# Required work:
List every line below that contains the string "height", copying each one in full.

[begin Material to process]

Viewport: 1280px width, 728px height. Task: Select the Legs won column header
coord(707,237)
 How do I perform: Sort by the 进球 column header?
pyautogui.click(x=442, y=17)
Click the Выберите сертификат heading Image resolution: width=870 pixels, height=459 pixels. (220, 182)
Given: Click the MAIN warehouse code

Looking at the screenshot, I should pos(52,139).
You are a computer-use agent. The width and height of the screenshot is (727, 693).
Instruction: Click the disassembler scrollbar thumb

[end Material to process]
[begin Material to process]

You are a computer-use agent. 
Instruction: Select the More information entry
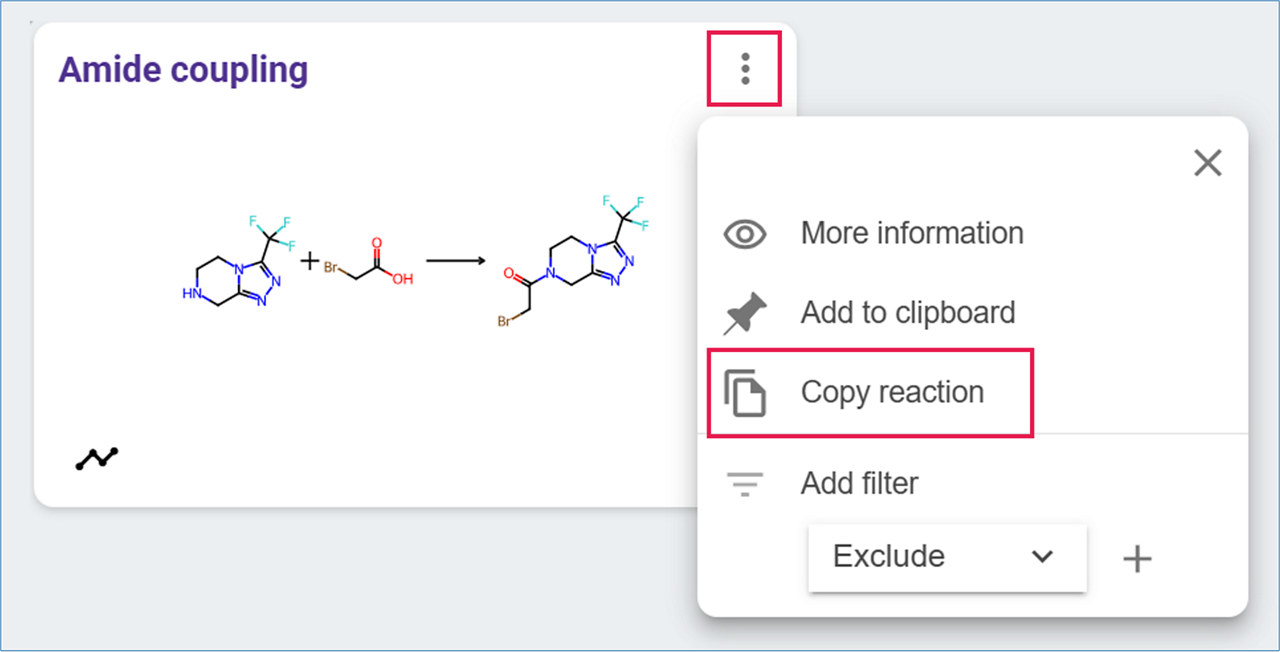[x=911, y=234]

[end Material to process]

# Task answer:
Viewport: 1280px width, 728px height. Task: Select the Legs won column header
Click the Выберите сертификат heading Image resolution: width=870 pixels, height=459 pixels. (220, 182)
You are a computer-use agent. The width and height of the screenshot is (727, 693).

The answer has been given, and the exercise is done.